I've been dying to ask this question for 2 months (years?) now and am just now getting the courage.

on another board the question was raised on how to strive to be a woman with a "meek and quiet spirit".

now I really don't have anything against a woman with such a spirit. I've been quite fond of a few of them.

BUT this is the part that makes me squirm:
it presumes that a good christian woman/wife/mother is one with a meek and quiet spirit and thus we shoudl all strive to be like that.

is that true?
is that the only way I can be a good mother?
is it not even remotely posible that God created me to have a different spirit or that my children need a less quiet less meek mother to follow God's will?

I'm NOT saying I shouldn't strive to be a kinder person - of course we all should. But I don't associate kind with meek/quiet neccessarily.

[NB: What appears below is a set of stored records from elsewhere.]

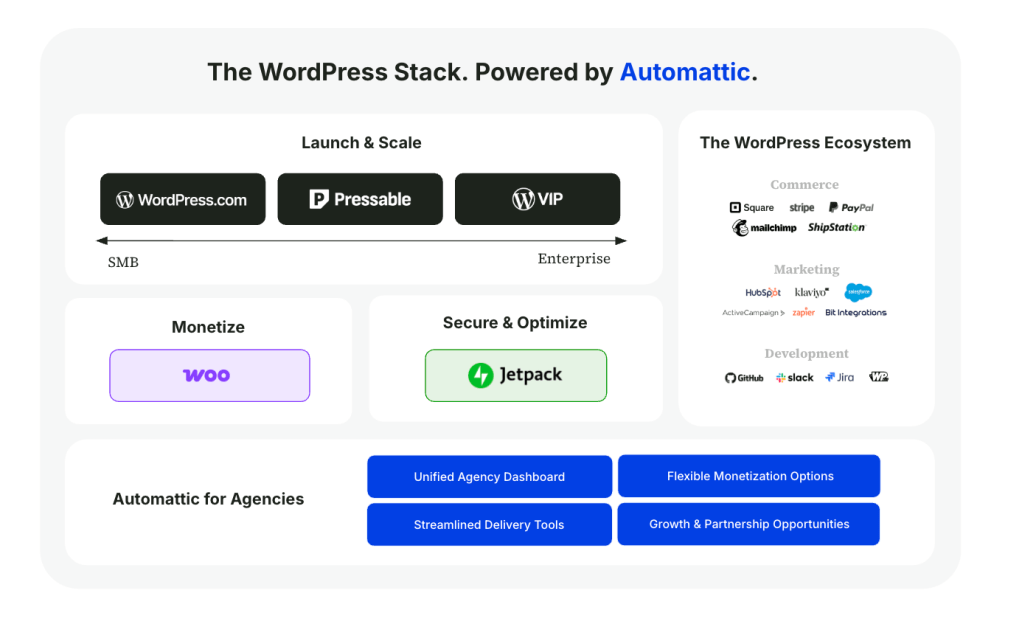Screen dimensions: 1022x627
Task: Click the Woo box under Monetize
Action: coord(209,375)
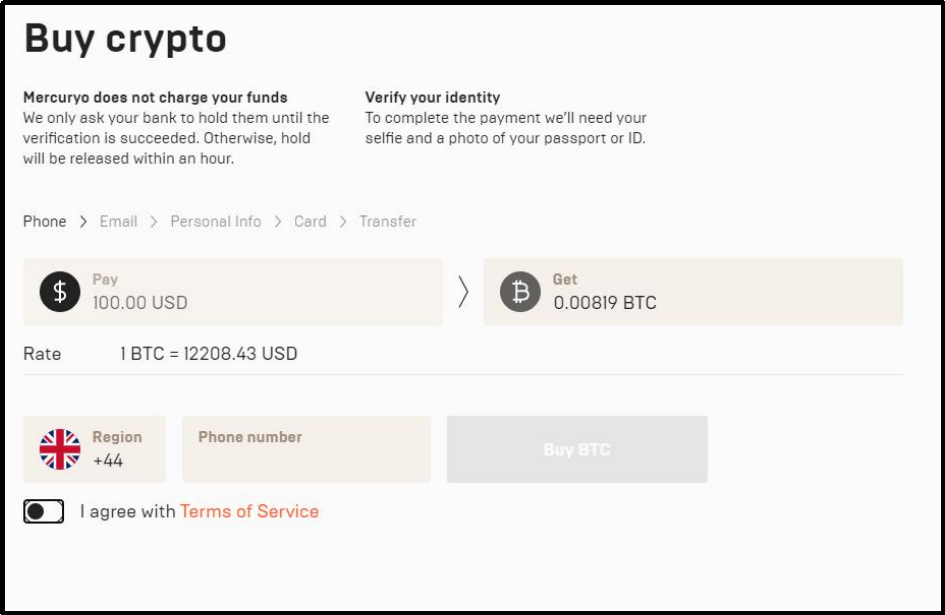Click the Bitcoin icon in Get field
This screenshot has width=945, height=615.
[x=520, y=292]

I guess it makes me feel like a failure without hope of ever attaining better to read all the advice on how to be meek and quiet and submissive and gentle. Those qualities... well my dh says I have them, but they aren't shown in the obvious ways. In my childhood, having those qualities meant you didn't survive past age 3 without your spirit/heart being squashed like a bug.

Is there no hope that a women who is not and probably never will be a Michelle Duggar kind of gal to still be a good christian/wife/mother?

I have really enjoyed reading stories about the mother's of saints, many of which were saints themselves. And surprisingly there's quite a few that weren't all that meek and quiet. I can better identify with them.

In our efforts to strive to be like what we think is a better mother, I wonder if we forget that we must strive more to be the mother each of our children need us to be - and it might not be that model we are striving for. As a mother of 9, this is so very hard for me. Each of these children are different and need a slightly different mothering. It's probably the one constant prayer I utter every day - to not be like that mom, but to be the mother each of them need me to be and for God to make up the difference when I surely fail.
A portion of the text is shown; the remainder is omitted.